To think, however, that the phrase “this continent” in these documents necessarily meant “North America” to early nineteenth century Americans, or that “America” or “this country” meant the “United States,” would be a mistake. Nor would those reading these documents necessarily have understood “Indian” as many do today. For Joseph and his contemporaries, “continent” typically meant “a great extent of land, not disjoined or interrupted by a sea; a connected tract of land of great extent; as the Eastern and Western continent.”13 In at least one of the letters cited above, in fact, “this continent” is indeed juxtaposed with “the eastern continent,” reflecting this hemispheric approach to the word rather than the more narrow definition most people would give it today.14 Similarly, “America,” was considered “one of the great continents, . . . extend[ing] from the eightieth degree of North, to the fifty-fourth degree of South Latitude”—that is, all of North and South America combined. True, “[f]rom Darien to the North, the continent [was] called North America, and to the South, it [was] called South America,” but the singular noun makes it clear that “America” alone included everything from Point Barrow to the Cape of Good Hope.15 “Country,” too, carried the same ambiguity, which explains how either Joseph or John Taylor, writing from Nauvoo in 1841, could praise John Lloyd Stephens’ book on Central American ruins as “the most correct luminous & comprihensive . . . of all the histories that have been written pertaining to the antiquities of this country.”16 “Indian,” defined as “any native of the American continent,” incorporated the imprecision already inherent in “continent” and “America.”17 Even the phrase “our western tribes of Indians” does little to clear things up, given how broadly “west” and “western” were, and continue to be, used.

. . .

Conclusion

The documents reviewed in this paper suggest an understanding of Book of Mormon geography lying somewhere between a fully hemispheric model, on the one hand, and a limited model on the other. According to this view, which we might dub a “limited hemispheric” or “northern hemispheric” view, Book of Mormon peoples, during at least part of their histories, inhabited parts (although not necessarily all) of the eastern United States; the final battles of the Nephites and Jaredites took place in upstate New York; and the centers for both the Nephite and Jaredite civilizations were located somewhere in Central America. South America appears only once—barely—in a reference to Lehi and his party landing “a little south” of Panama. While none of the documents, alone, contains all the elements of this view, none are at odds with it—that is, each is consistent with the larger view that emerges when all are considered together.

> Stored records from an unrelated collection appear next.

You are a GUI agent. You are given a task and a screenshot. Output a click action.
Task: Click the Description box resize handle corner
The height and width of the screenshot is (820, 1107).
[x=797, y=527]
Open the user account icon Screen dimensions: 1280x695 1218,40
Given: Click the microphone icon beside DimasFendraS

Whether any single individual(s), including Joseph Smith, actually subscribed to this view is impossible to say, as it is fully developed only when comparing documents produced over the course of several years with the help of several people. Through these documents’ common association with Joseph Smith’s name, however, and the wide dissemination of their most explicit claims through Church-sponsored publications, they suggest a possible corrective to claims that early Church members widely subscribed to a fully hemispheric model of Book of Mormon geography, and that Joseph and his associates eventually came to believe in a limited Mesoamerican geography for Book of Mormon events. These documents also suggest that Joseph’s and his associates’ growing interest in Central America over time represented an expansion of their view of Book of Mormon geography rather than a fundamental shift in their focus.